┌─ READING TEXT
I’ve been trying to get a better understanding of the broader transformer-verse, so I thought it would be fun/useful to implement a Vision Transformer (ViT, Dosovitskiy et al., 2020). You can find the full implementation here.
The main motivation behind ViT was to replicate transformers’ success in NLP on computer vision tasks while modifying the architecture as little as possible. To do this, ViT breaks up images into patches which are then passed through a linear embedding and treated as a 1D sequence of tokens:
At a high-level, you basically just flatten these patches and feed in the resulting sequence to your transformer in the same way you would for a language-based model. The sequence length N
is therefore the number of patches and the input dimension I
is n_channels * patch_size ** 2
. For classification, though, there’s no masking or anything like you see in language modeling. Instead, you prepend a special learned classification
token to the input sequence (making the final sequence length T = N + 1
). The idea is that this token can learn to attend to all the most relevant tokens in the sequence for classification. At the top layer of the model, you add a head (either a linear layer or MLP) which takes the representation at this (first) position in the sequence and maps it to class logits:
To get a more concrete sense of what’s happening in code, here’s my implementation:
class ViT(nn.Module):
def __init__(self, config):
super().__init__()
token_dim = config.n_channels * config.patch_size ** 2
self.token_embed = nn.Linear(token_dim, config.model_dim, bias=False)
self.pos_embed = nn.Embedding(config.seq_len + 1, config.model_dim)
self.cls_embed_11D = nn.Parameter(0.1 * torch.ones(1, 1, config.model_dim))
self.blocks = nn.ModuleList([Block(config) for _ in range(config.n_layers)])
self.head = nn.Sequential(
nn.LayerNorm(config.model_dim),
nn.Linear(config.model_dim, config.model_dim),
nn.GELU(),
nn.Linear(config.model_dim, config.n_classes)
)
def forward(self, x_BNI, y_B=None):
# add classification token and embed image tokens/patches
B, N, _ = x_BNI.shape
T = N + 1
x_BND = self.token_embed(x_BNI)
D = x_BND.shape[2]
x_BTD = torch.cat([self.cls_embed_11D.expand(B, 1, D), x_BND], dim=1)
# add positional embedding
x_BTD = x_BTD + self.pos_embed(torch.arange(T, device=x_BTD.device))
# apply blocks
for block in self.blocks:
x_BTD = block(x_BTD)
# apply head on first (classification) position in the sequence
logits_BC = self.head(x_BTD[:, 0, :])
loss = None
if y_B is not None:
loss = F.cross_entropy(logits_BC, y_B)
└─
▶ **REQUEST 1**:
According to the Vision Transformer post, what was the main motivation behind ViT?
▶ **REQUEST 2**:
Reproduce the part of the Vision Transformer post from "self.blocks = nn.ModuleList([Block(config)" to "nn.Linear(config.model_dim, config.n_classes)".
The rows that come next are separate material with no connection to the Vision Transformer post.
┌─ ENTRIES SHOWN
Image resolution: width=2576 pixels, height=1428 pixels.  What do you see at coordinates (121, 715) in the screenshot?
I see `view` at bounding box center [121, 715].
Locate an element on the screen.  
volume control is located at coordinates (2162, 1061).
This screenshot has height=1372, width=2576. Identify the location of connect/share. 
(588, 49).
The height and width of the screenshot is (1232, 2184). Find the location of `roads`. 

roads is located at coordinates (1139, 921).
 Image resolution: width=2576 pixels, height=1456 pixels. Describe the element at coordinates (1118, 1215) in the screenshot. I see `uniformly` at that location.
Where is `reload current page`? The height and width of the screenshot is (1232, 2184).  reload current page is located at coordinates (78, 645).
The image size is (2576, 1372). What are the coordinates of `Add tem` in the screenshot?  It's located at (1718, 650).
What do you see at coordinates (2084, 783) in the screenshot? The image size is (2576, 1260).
└─
▶ **REPLY 1**:
It was to replicate transformers' success in NLP on computer vision tasks while modifying the architecture as little as possible.

▶ **REPLY 2**:
self.blocks = nn.ModuleList([Block(config) for _ in range(config.n_layers)])
self.head = nn.Sequential(
nn.LayerNorm(config.model_dim),
nn.Linear(config.model_dim, config.model_dim),
nn.GELU(),
nn.Linear(config.model_dim, config.n_classes)